Tommy Grand, you can read lots of things on the internet. I suppose with prison rape that’s possible, but it wouldn’t make much of a dent in Brownmiller’s hypothesis if the criminal fringe that compels all women to curtail their behavior in the outside world also behaves the same way on the inside world.

This question I can help out on.

I know of no empirical data that suggests that men are raped more often than women are. It’s certainly true that very few rape survivors report what happened to them to the police, and that male rape survivors are even less likely to report it to the police than female survivors are. But there is fairly extensive research on unreported rapes, and it does not indicate that the unreported rapes against men are anywhere near numerous enough to make up the difference.

Obviously, there is no perfect way to determine the number of sexual assaults that aren’t reported to the police. However, the best ways at our disposal to get a grip on something like the rough scale of the problem are anonymous victim surveys, in which researchers randomly sample a population of men and women (most often with telephone surveys or paper surveys), ensure the anonymity of the respondents, and ask them whether certain kinds of events have ever happened to them. Victim surveys like these are the kinds of surveys that are generally being cited when writers refer to the large proportion of rapes (over 90% of rapes against women, and an even higher percentage of rapes against men) that go unreported. Since the victim surveys are anonymous, and carefully designed to be as specific and objective as possible in their questions; and since there are no legal or social consequences attached to responding to the survey, as there are for making a report to the police, these tend to give a much more accurate picture of the situation than police report statistics do.

One of the most systematic, largest, and most recent victim surveys was the National Violence Against Women Survey, conducted by Patricia Tjaden and Nancy Thoennes, for the Centers for Disease Control and the National Institute of Justice. The surveys were done in late 1995 through early 1996, with the research reports coming out from 1998 to the present, and (in spite of the name) collected a great deal of data about the incidence, prevalence, and nature of violence against both men and women, including battery, rape, and stalking. You can read a great deal about their findings on rape in their research-in-brief report (1998) (which includes a couple of pages of discussion on survey methodology, pp. 13-15), their full report (2000), and their recent research report on rape victimization (2006).

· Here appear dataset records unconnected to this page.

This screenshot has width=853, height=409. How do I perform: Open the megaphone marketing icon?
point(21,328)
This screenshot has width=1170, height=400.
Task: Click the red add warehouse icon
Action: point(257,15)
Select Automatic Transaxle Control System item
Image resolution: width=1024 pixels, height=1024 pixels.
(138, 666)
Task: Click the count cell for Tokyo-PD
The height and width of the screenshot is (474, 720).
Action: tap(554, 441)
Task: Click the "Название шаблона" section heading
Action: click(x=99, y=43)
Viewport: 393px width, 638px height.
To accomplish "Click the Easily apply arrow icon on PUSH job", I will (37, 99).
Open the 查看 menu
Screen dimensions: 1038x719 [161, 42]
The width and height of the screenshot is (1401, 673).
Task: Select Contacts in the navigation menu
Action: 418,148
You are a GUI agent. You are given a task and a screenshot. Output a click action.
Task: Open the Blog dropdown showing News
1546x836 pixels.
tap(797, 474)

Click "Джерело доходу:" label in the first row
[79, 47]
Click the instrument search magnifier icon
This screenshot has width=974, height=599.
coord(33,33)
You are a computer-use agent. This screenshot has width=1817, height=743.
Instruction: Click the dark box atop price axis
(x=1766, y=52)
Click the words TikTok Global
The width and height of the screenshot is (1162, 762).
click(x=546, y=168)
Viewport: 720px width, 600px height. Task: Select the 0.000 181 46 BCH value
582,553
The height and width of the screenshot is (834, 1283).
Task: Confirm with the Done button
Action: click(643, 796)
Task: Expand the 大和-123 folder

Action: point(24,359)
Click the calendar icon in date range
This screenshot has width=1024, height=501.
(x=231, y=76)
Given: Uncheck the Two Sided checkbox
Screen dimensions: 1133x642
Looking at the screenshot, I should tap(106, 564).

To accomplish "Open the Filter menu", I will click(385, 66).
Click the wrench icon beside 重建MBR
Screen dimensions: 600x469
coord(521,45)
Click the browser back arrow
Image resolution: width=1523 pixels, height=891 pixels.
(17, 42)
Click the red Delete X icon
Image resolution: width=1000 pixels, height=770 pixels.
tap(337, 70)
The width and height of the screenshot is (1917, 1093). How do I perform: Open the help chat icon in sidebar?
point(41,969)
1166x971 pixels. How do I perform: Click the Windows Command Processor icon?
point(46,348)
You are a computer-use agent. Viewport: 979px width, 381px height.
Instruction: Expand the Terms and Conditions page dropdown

What they found is that about 3% of U.S. men (about 1 in 33), and about 18% of U.S. women (about 1 in 6), have suffered either a completed rape, or an attempted rape, in their liftimes. If you look only at completed rapes, and exclude attempted rapes, the numbers are about 15% (1 in 7) for women, and about 2% (1 in 50) for men.

If rates of rape have remained relatively stable since 1995-1996 (police statistics indicate that, if anything, they have gone up; but as noted, police statistics are hard to rely on) then about 0.3% of U.S. adult women (about 300,000 nationally) and about 0.1% of U.S. adult men (about 100,000) have been raped in the past 12 months; and that there have been about 876,000 rapes committed against women in the U.S. in the past 12 months, compared to about 111,000 rapes committed against men. (The incidence numbers are different from the prevalence numbers because female rape survivors are much more likely to have been raped repeatedly than male rape survivors.)

Thus, while it’s appallingly common for men to be raped, and more men have been raped than most people think, women are nevertheless much more likely to be raped than men are.

I have no idea if it’s accurate, but (lacking evidence) I cant discount the possibility. Assuming arguendo that it’s true (more males are raped than females) how does that affect the Brownmiller hypothesis? I mean, if perception (and therefore fear) is one thing and reality another, wouldn’t her hypothesis still be valid?

For what it’s worth, Brownmiller is certainly aware of child sexual abuse against boys and the rape of adult men in prison. She discusses the former in her discussions of child molestation and of serial killers. She discusses the later at some length in a section of Chapter 8, “Power: Institution and Authority” (pp. 257-268). Brownmiller was, in fact, one of the first writers to conclude (remember, she published in 1975) that the rape of men in prison was systematic, widespread, and an instrument of prison hierarchies of power. She believed (rightly, I think) that the phenomena tended to support her theories about the use of rape as an instrument of gendered hierarchies of power, not to undermine them.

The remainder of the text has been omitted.